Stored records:

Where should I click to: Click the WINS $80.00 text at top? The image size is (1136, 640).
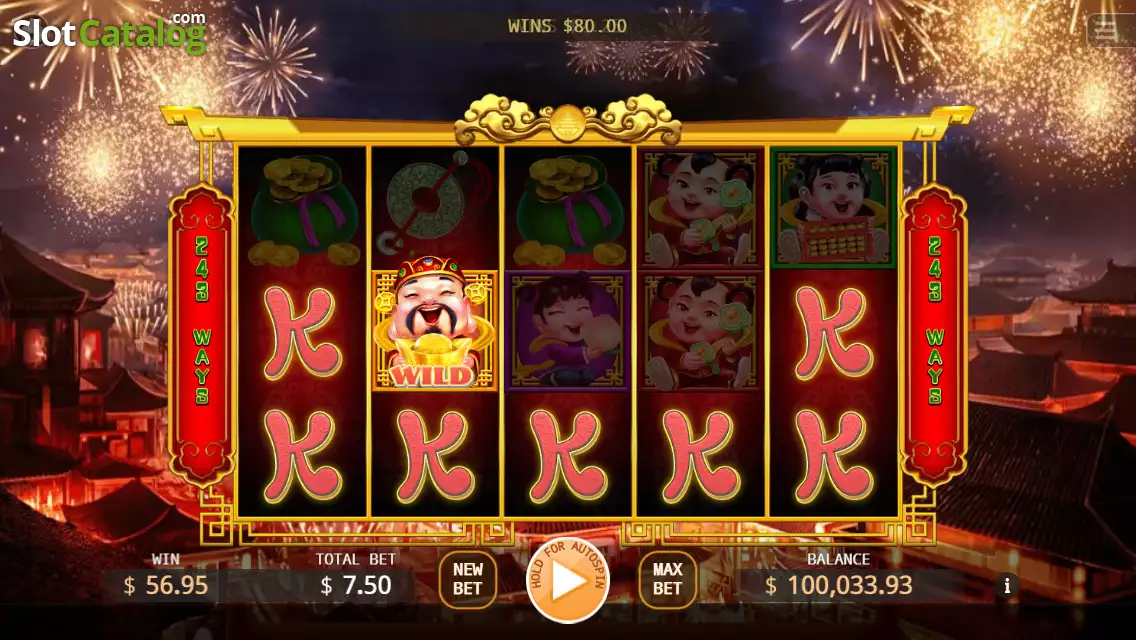(x=567, y=26)
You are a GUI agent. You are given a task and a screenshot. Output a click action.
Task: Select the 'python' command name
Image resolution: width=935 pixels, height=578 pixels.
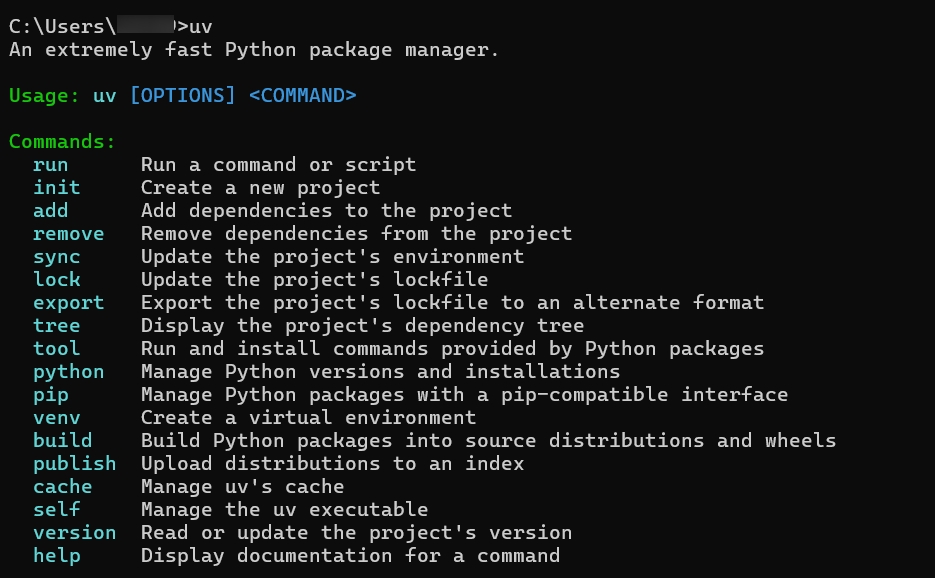(x=69, y=372)
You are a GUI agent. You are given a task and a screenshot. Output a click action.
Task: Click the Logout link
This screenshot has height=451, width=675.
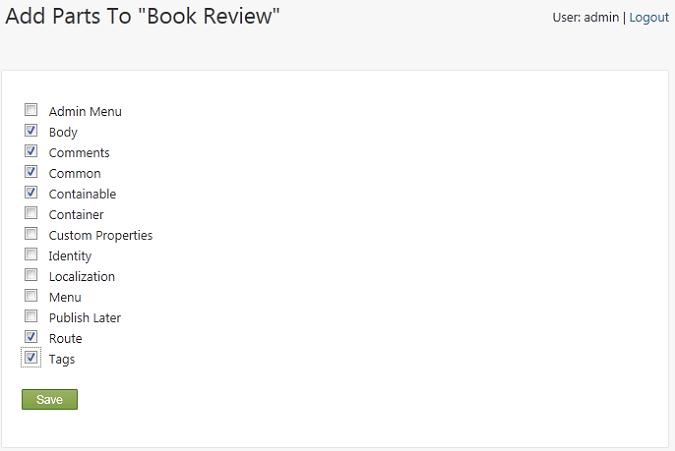[x=649, y=17]
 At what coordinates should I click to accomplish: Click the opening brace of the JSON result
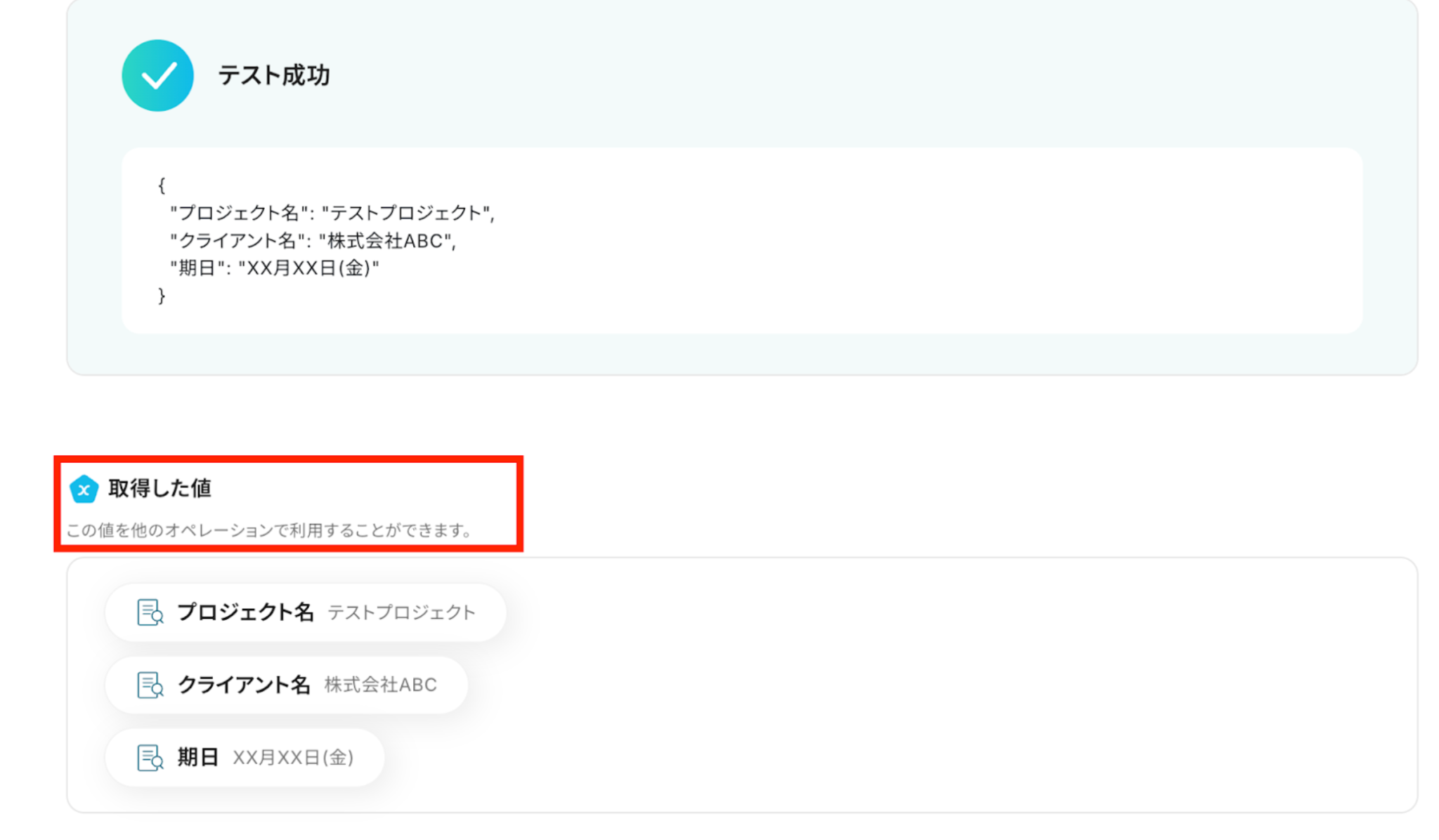[162, 185]
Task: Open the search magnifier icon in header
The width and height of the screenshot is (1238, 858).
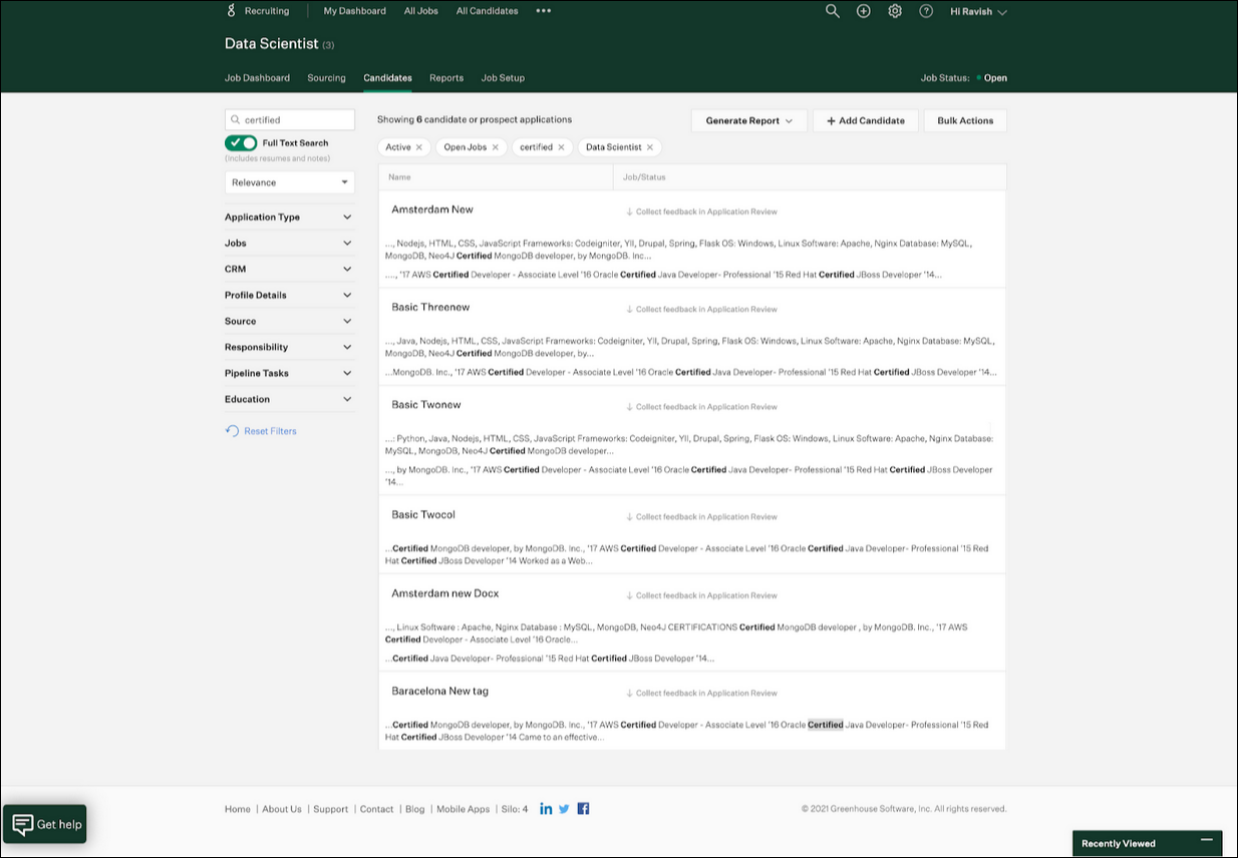Action: point(832,11)
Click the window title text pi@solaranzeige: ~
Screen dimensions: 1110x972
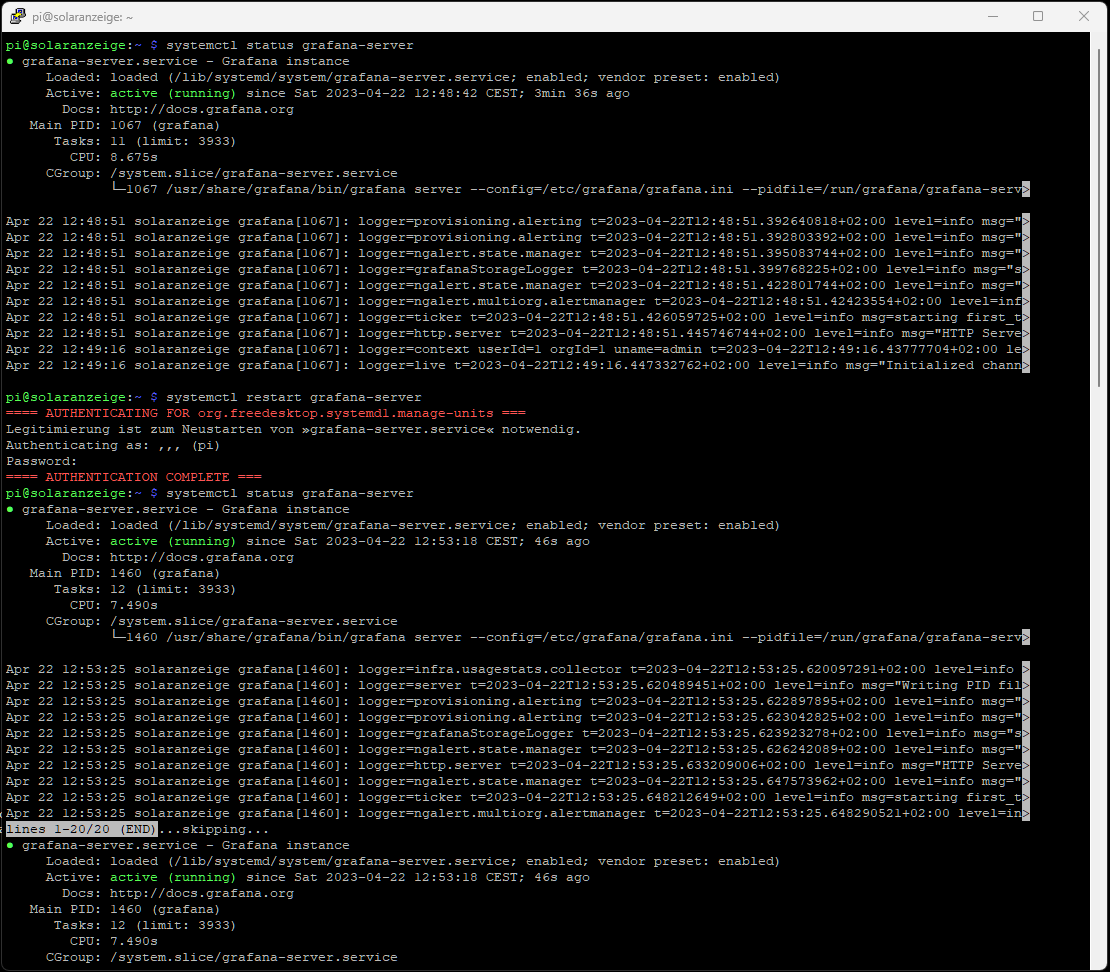(85, 16)

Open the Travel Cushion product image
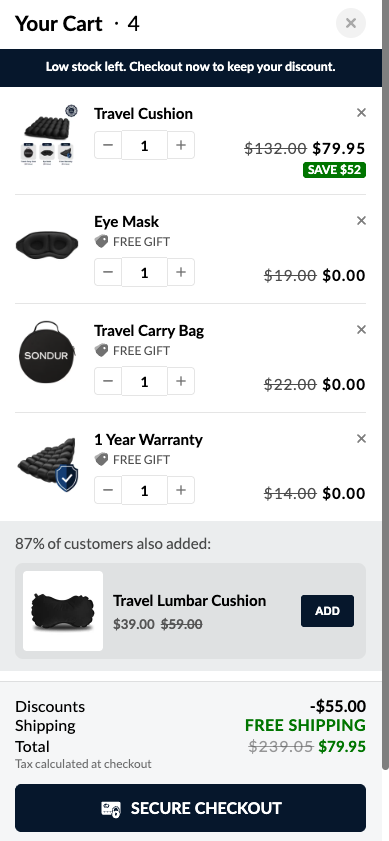[47, 135]
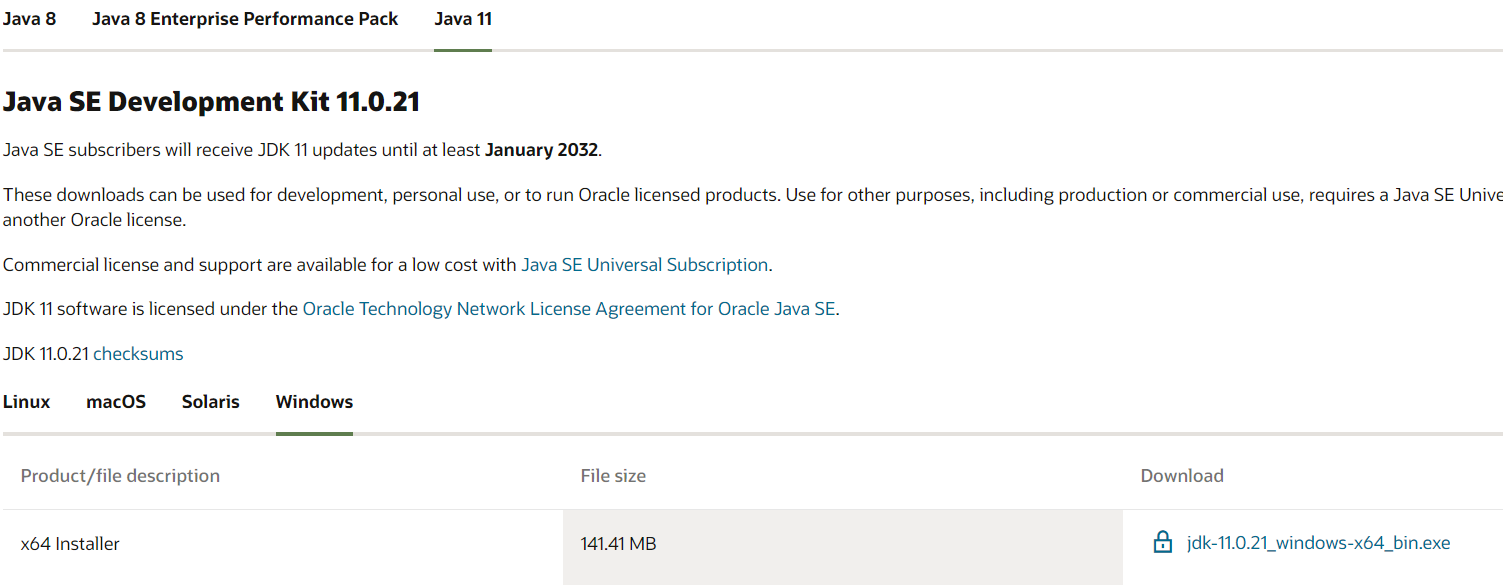Click the lock icon beside the JDK download
Image resolution: width=1503 pixels, height=585 pixels.
(x=1162, y=543)
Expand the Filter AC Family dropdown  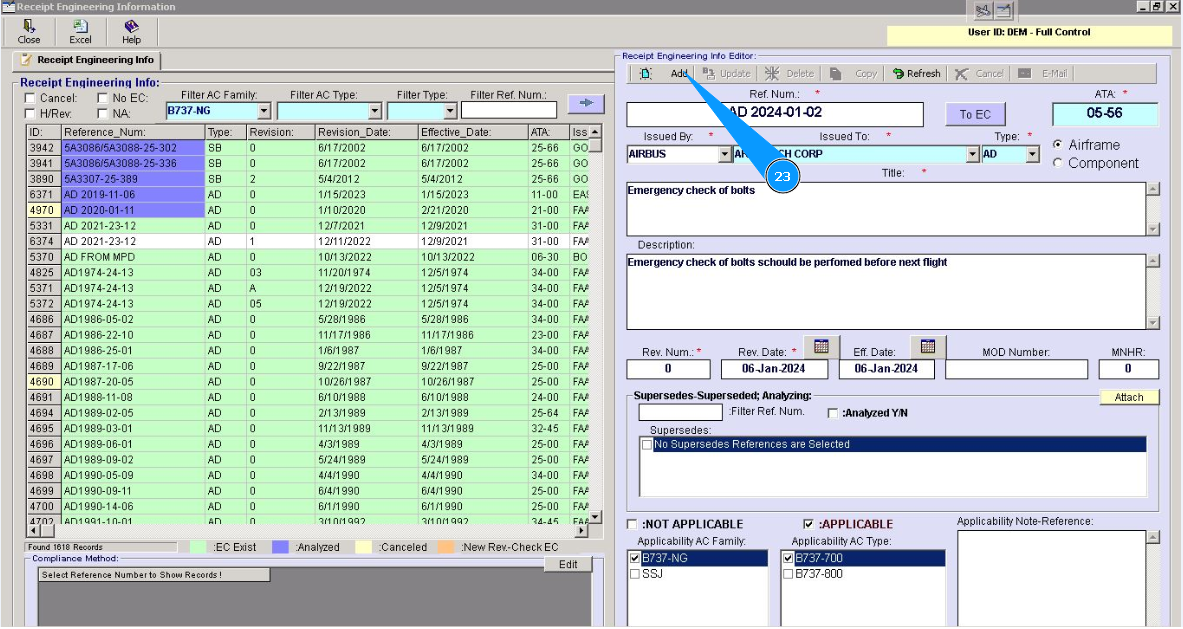click(x=264, y=111)
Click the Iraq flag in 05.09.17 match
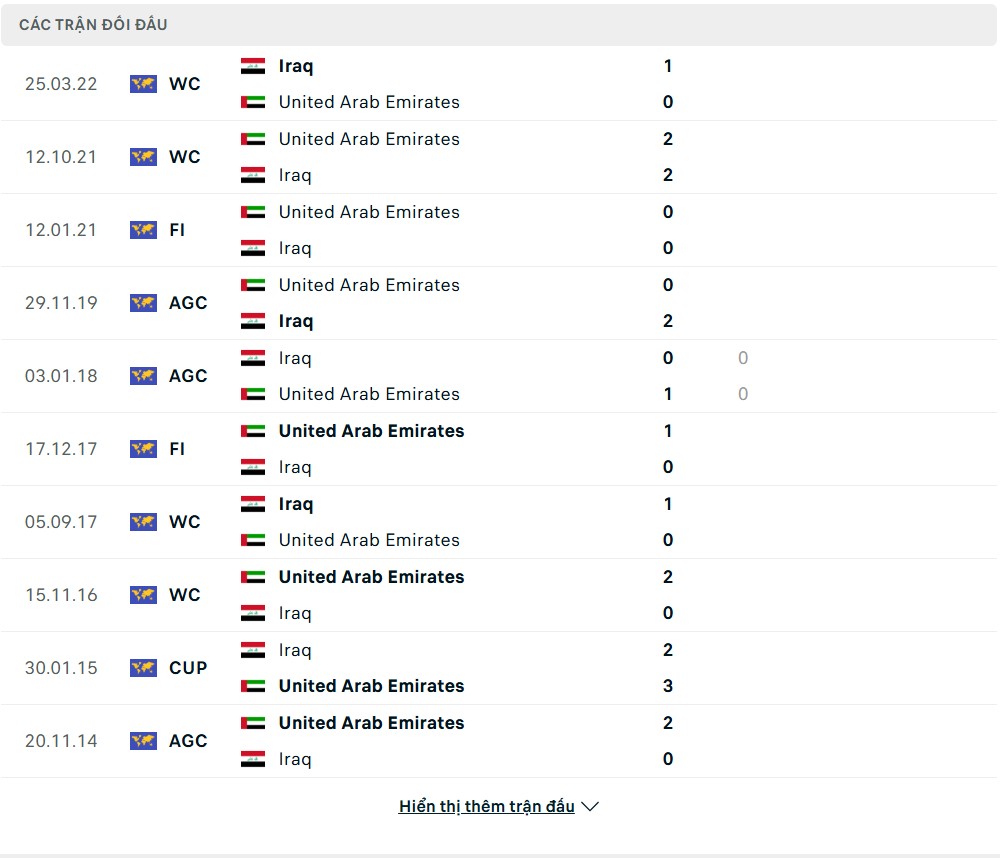1000x858 pixels. 253,504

• [Task]: Your answer should be the exact lines above from the one containing "Task: Select the 'python' command name" through the one containing "Click the window", with both end lines kept and the pictures removed, please.

• [Solution to this task]:
Task: Select the 'python' command name
Image resolution: width=935 pixels, height=578 pixels.
(x=69, y=372)
You are a GUI agent. You are given a task and a screenshot. Output a click action.
Task: Click the Logout link
This screenshot has height=451, width=675.
[x=649, y=17]
 At what coordinates should I click to accomplish: Click the opening brace of the JSON result
[162, 185]
Task: Open the search magnifier icon in header
The width and height of the screenshot is (1238, 858).
Action: point(832,11)
Click the window title text pi@solaranzeige: ~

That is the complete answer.